= Emily B. Fox =

American data scientist and statistician

Emily Beth Fox is an American data scientist and statistician, a professor of statistics at Stanford University, and an executive for drug discovery firm insitro. Her research applies Bayesian modeling of time series, Hierarchical Dirichlet processes, and Monte Carlo methods to problems in health and neuroscience.

==Education and career==
Fox majored in electrical engineering at the Massachusetts Institute of Technology (MIT), graduating in 2004. She continued at MIT for a master's degree in 2005 and a Ph.D. in 2009, with the dissertation Bayesian Nonparametric Learning of Complex Dynamical Phenomena jointly supervised by Alan S. Willsky and John W. Fisher III.

After postdoctoral research at Duke University, she became an assistant professor of statistics in the Wharton School of the University of Pennsylvania in 2011. She moved to the University of Washington in 2012 as Amazon Machine Learning Assistant Professor in Statistics. She was promoted to associate professor and full professor in 2016 and 2020 respectively. From 2018 to 2021 she was also a distinguished engineer and lead of Health AI at Apple Inc. In 2021 she moved to her present position as a professor of statistics at Stanford.

In 2024, drug discovery firm insitro announced that it had hired Fox to become senior vice president of AI/machine learning.

==Recognition==
Fox was a Sloan Fellow from 2015 to 2017, and was a 2017 recipient of a Presidential Early Career Award for Scientists and Engineers.
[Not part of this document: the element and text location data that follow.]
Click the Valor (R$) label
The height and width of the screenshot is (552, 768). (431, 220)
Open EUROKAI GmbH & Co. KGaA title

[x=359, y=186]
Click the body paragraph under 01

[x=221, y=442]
In 2024 she was named as a Fellow of the Institute of Mathematical Statistics, "for broad-ranging and highly impactful seminal work on large-scale Bayesian dynamic modeling, sparse network models, and related development of efficient computational algorithms for Bayesian inference, and for applications in health and the study of biomedicine. algorithms for Bayesian inference".